What Is Job Shadowing?
Job shadowing is a useful way to learn about a particular job of interest.
Each job-shadowing experience can be different. However, you typically will follow an employee and observe them partaking in their day-to-day work. They might ask you to help with certain tasks, as well.
Depending on how long you shadow an employee, you might even learn skills critical to the job. Some employees will give you opportunities to ask questions throughout the day or at the end of the experience.
How Job Shadowing Works
Job shadowing can be done as part of a formal program organized by a high school or university, or it can be scheduled informally.
You can usually find a formal job shadowing program through your high school guidance counselor or your college’s career services office. Schools might also have a list of alumni who are willing to let students job shadow.
If you cannot find a formal program through your school, you might meet with a career counselor for help finding a shadowing opportunity or reach out to people in your network. Some large organizations and government agencies also offer job shadowing programs to students.
Though most job shadowing opportunities are designed to help high school or college students determine their ideal career choices, it's possible to job shadow as an adult, too.
If you're thinking of changing careers then job shadowing might be a good idea. Start by meeting with a career counselor or get in touch with your college career services office if it provides assistance to alumni. Or, you can just reach out to professional contacts, friends, and family to see if you can spend a day with them in the office.
Benefits of Job Shadowing
Job shadowing can be useful in a number of ways, including helping you decide whether or not you'd enjoy and feel passionate about a job. You'll also find out if your skills match the career field of interest and whether your skills from school and other jobs might translate to this job.

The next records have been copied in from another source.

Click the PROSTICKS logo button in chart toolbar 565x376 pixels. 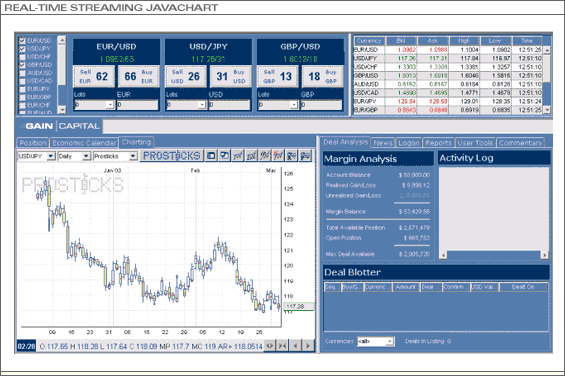pyautogui.click(x=172, y=156)
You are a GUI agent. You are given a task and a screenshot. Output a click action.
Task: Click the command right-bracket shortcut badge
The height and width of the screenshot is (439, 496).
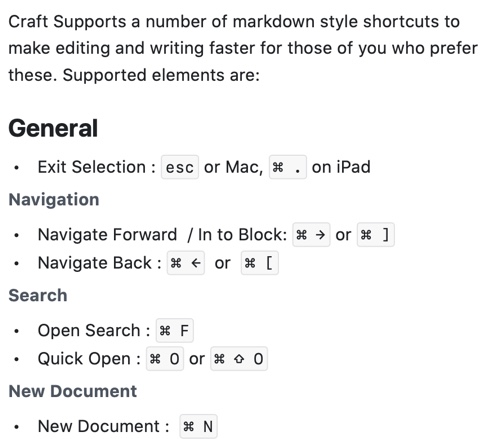tap(376, 235)
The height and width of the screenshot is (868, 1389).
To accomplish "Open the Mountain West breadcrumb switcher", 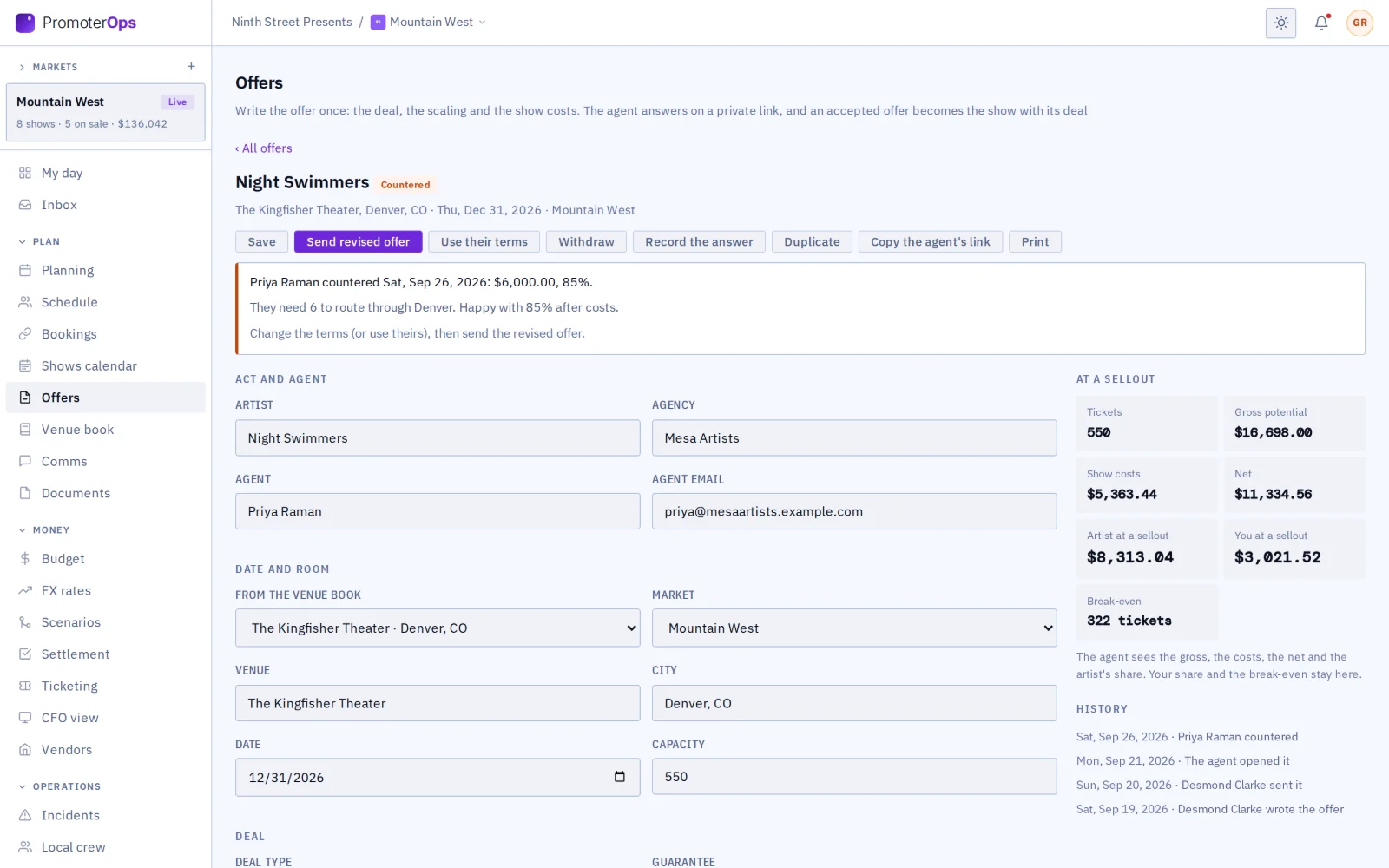I will (429, 23).
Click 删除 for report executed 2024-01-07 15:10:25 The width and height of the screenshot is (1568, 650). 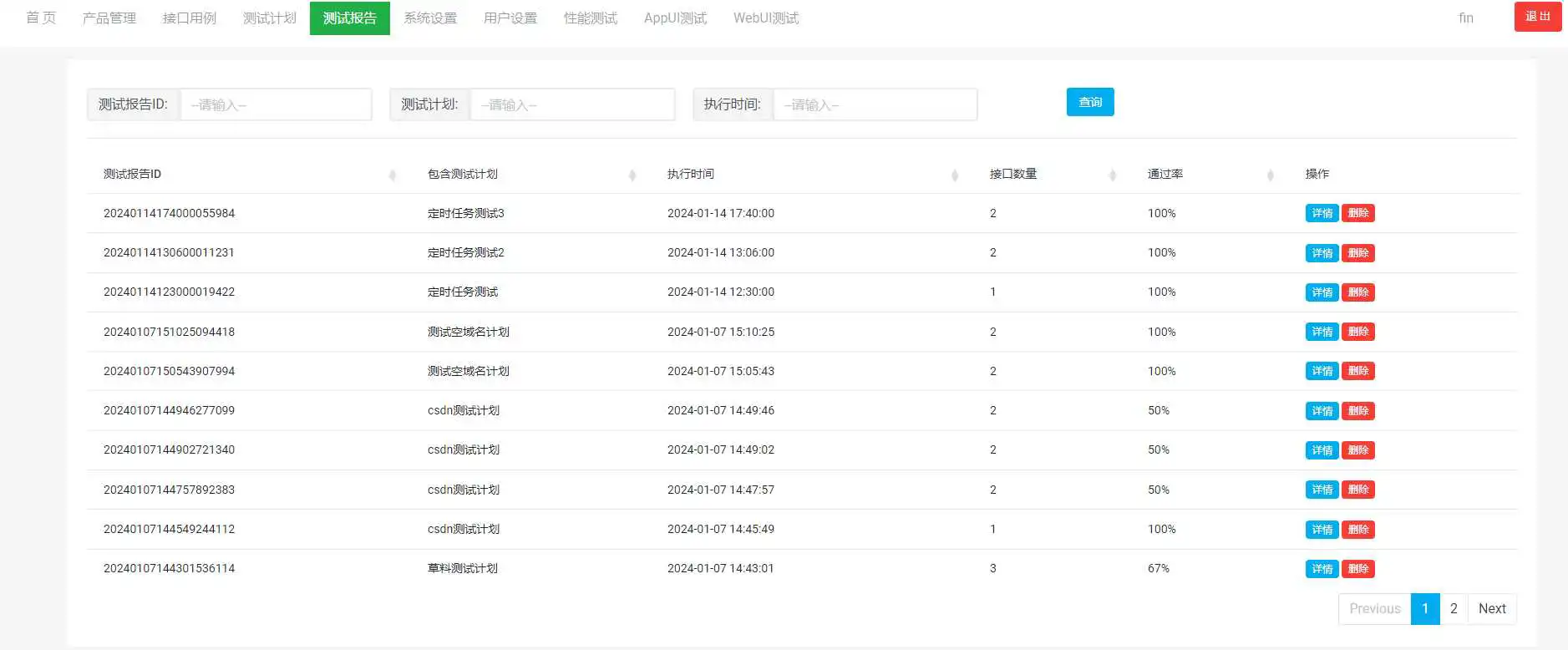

Because job shadowing is a short-term experience, it can be a great way to decide whether or not you want to pursue a particular career before applying for jobs or internships.
Job shadowing also helps you develop contacts in your career field of interest. When shadowing someone who is competent in their field, you have the opportunity to gain a useful resource as you begin to seek and apply for jobs and internships.
How to Prepare for Job Shadowing
It's important to be prepared for a job-shadowing experience so you can get the most out of it.
Coordinate Your Schedule
Pick a time that you can commit to. If you are a student, this might be over a summer, spring, or winter break. However, you also need to consider the job. For example, if you want to shadow a teacher, it will be harder to find one working during the summer.
Do Your Research
Spend some time familiarizing yourself with the person you will be shadowing. It's also a good idea to visit the company's website. This context will be helpful during the experience.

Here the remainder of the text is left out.